-- Problem statement --
Across the data below, how many lines hold "computer"? Answer with that number and nothing else.

Dataset excerpts:
━━━━━━━━━━━━━━━━━━━━━━━━━━━━━━

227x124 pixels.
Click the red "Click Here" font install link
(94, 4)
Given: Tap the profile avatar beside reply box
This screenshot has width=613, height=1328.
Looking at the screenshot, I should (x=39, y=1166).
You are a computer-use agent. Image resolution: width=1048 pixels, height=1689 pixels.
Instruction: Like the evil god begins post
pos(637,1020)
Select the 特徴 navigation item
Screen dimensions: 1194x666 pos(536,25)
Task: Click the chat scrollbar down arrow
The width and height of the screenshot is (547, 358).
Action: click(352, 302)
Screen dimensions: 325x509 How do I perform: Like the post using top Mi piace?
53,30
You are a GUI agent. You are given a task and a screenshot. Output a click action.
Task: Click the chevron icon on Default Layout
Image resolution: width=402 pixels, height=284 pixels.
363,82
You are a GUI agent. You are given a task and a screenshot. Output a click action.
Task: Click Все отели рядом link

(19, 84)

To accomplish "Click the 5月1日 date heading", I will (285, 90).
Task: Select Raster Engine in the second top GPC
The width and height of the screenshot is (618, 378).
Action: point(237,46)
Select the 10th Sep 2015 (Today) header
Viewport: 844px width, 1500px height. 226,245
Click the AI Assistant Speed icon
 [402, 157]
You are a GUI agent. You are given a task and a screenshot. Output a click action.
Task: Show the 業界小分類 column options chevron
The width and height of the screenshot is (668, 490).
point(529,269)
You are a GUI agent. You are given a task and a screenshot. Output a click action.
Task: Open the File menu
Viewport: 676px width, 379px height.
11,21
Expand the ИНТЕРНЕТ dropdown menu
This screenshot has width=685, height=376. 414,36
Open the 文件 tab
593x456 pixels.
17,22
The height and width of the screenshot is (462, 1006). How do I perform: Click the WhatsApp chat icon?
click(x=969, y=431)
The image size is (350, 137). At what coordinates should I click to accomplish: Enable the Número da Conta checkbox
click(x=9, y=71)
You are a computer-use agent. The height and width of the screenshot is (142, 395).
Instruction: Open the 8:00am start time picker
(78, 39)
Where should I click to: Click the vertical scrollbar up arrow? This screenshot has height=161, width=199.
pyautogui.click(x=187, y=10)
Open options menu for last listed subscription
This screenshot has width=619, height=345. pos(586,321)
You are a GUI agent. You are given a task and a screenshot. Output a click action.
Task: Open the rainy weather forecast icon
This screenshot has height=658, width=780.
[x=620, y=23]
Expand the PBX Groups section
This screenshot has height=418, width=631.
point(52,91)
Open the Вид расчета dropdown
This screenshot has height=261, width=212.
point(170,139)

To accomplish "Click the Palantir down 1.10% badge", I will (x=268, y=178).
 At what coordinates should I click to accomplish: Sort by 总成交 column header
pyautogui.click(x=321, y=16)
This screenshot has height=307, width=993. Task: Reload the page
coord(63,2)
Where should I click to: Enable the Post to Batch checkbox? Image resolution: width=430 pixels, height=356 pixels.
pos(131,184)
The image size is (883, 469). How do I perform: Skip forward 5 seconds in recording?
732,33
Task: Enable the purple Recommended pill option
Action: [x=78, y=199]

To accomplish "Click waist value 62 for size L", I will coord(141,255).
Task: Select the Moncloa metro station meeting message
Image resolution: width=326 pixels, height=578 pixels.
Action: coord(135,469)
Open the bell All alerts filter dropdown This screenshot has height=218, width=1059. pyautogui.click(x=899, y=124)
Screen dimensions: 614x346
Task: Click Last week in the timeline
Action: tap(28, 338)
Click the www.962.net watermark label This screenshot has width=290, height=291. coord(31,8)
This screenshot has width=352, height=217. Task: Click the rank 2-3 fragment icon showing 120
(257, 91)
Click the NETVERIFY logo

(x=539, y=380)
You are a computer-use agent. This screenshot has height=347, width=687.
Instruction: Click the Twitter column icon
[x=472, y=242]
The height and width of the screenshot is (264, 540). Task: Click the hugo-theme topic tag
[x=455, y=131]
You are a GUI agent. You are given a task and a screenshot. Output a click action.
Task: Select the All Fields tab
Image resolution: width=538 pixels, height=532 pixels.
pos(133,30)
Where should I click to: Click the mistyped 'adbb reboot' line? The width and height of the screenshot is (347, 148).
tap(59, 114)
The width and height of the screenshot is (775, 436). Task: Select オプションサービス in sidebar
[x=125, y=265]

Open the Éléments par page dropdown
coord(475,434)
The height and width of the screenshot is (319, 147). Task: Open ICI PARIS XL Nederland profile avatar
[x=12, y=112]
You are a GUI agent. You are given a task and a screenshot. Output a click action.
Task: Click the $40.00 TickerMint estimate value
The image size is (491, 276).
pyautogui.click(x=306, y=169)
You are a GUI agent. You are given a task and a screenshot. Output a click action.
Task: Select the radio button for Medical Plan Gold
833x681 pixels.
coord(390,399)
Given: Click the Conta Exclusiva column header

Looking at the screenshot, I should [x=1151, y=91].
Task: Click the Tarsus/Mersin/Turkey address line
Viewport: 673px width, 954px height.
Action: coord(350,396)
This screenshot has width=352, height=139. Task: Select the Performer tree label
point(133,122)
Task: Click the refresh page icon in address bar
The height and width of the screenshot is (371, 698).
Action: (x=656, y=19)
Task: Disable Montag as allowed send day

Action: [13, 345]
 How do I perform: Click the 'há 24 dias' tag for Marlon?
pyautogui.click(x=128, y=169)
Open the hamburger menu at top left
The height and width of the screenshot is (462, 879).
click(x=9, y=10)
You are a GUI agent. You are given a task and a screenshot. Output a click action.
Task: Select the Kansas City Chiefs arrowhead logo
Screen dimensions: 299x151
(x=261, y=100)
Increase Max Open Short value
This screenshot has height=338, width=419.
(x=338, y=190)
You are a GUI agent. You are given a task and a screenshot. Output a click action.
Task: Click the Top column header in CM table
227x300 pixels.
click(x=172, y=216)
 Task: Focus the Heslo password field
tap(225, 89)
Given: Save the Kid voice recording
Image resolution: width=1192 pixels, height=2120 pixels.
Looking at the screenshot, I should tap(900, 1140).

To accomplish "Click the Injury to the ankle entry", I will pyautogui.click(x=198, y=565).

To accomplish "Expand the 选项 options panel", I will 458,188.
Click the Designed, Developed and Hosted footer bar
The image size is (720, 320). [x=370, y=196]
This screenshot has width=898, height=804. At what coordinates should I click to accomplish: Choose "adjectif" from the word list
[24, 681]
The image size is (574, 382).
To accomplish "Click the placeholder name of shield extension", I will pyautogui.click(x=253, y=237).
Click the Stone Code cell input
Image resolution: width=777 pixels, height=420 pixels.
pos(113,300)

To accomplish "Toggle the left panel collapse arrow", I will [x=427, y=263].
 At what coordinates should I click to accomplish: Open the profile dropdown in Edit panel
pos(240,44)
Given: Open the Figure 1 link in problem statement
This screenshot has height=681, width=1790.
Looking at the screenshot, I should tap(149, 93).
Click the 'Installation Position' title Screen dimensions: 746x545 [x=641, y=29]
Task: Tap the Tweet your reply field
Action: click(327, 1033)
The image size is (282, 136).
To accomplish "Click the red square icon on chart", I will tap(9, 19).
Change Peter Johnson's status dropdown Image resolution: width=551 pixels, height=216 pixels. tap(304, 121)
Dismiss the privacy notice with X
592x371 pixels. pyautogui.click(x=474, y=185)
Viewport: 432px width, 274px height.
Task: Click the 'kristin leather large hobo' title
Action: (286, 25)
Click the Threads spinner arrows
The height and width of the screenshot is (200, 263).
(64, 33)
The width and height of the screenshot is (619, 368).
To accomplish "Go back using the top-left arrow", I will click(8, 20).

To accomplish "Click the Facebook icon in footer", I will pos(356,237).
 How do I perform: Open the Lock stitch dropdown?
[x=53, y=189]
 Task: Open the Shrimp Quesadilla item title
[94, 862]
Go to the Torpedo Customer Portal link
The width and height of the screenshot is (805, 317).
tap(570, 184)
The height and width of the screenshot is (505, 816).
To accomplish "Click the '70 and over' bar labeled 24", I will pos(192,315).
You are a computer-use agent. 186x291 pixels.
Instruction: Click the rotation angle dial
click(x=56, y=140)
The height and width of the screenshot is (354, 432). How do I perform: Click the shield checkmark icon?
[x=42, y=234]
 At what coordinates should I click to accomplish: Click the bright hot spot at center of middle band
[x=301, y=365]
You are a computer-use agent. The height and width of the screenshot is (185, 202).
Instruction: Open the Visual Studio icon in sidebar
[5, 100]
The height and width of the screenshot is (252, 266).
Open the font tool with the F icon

━━━━━━━━━━━━━━━━━━━━━━━━━━━━━━

-- Reply --
5